Higgs boson decay to two photons and the dispersion relations

TL;DR

This paper investigates the computation of the Higgs to two photons decay amplitude using dispersion relations, highlighting the necessity of subtractions and the role of regulators or unphysical degrees of freedom in obtaining consistent results.

Contribution

It clarifies why a subtraction is needed in dispersion relation calculations of the Higgs decay amplitude and explores methods to recover the correct constant term.

Findings

Unsubtracted dispersion integrals differ by a constant from diagrammatic results.

Introducing a subtraction or regulator aligns the dispersive result with diagrammatic calculations.

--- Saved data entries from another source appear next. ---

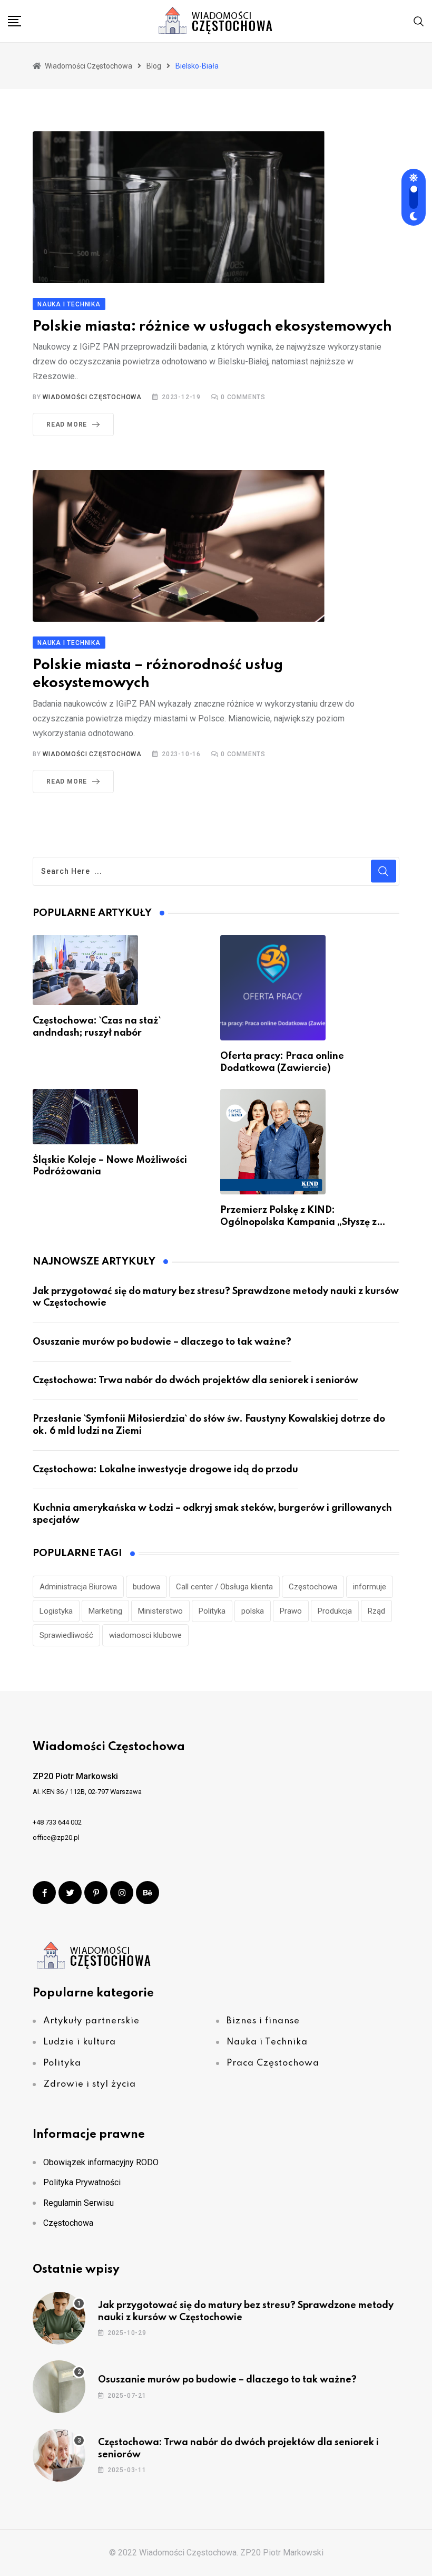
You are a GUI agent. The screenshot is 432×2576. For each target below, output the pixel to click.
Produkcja (335, 1611)
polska (252, 1611)
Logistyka (56, 1611)
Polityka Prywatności (82, 2182)
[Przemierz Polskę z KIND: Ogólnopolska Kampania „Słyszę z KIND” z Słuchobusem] (273, 1141)
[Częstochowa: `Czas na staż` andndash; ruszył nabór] (85, 970)
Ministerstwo (160, 1611)
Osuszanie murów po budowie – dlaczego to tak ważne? (162, 1342)
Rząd (376, 1611)
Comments (243, 397)
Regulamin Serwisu (78, 2203)
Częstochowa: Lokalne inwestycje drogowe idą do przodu (165, 1469)
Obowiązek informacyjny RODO (101, 2162)
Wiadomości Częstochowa (92, 397)
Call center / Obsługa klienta (224, 1586)
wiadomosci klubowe (145, 1635)
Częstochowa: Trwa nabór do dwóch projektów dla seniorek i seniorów (195, 1380)
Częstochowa (313, 1586)
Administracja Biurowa (78, 1586)
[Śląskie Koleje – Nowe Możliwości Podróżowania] (85, 1116)
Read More (66, 424)
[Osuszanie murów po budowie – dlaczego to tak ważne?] (59, 2386)
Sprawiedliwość (66, 1635)
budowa (146, 1586)
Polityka (212, 1611)
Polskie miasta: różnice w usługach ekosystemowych (212, 327)
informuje (369, 1586)
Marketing (105, 1611)
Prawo (291, 1611)
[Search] (419, 20)
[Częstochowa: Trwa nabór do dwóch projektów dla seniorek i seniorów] (59, 2455)
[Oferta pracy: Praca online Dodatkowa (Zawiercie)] (273, 987)
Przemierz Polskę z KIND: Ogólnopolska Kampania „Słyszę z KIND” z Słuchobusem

Unregulated computations in the unitary gauge are insufficient for correct amplitude determination.

Abstract

We discuss the computation of the Higgs boson decay amplitude to two photons through the W-loop using dispersion relations. The imaginary part of the form factor F_W(s) that parametrizes this decay is unambiguous in four dimensions. When it is used to calculate the unsubtracted dispersion integral, the finite result for the form factor F_W(s) is obtained. However, the F_W(s) obtained in this way differs by a constant term from the result of a diagrammatic computation, based on dimensional regularization. It is easy to accommodate the missing constant by writing a once-subtracted dispersion relation for F_W(s) but it is unclear why the subtraction needs to be done. The goal of this paper is to investigate this question in detail. We show that the correct constant can be recovered within a dispersive approach in a number of ways that, however, either require an introduction of an ultraviolet regulator or unphysical degrees of freedom; unregulated and unsubtracted computations in the unitary gauge are insufficient, in spite of the fact that such computations give a finite result.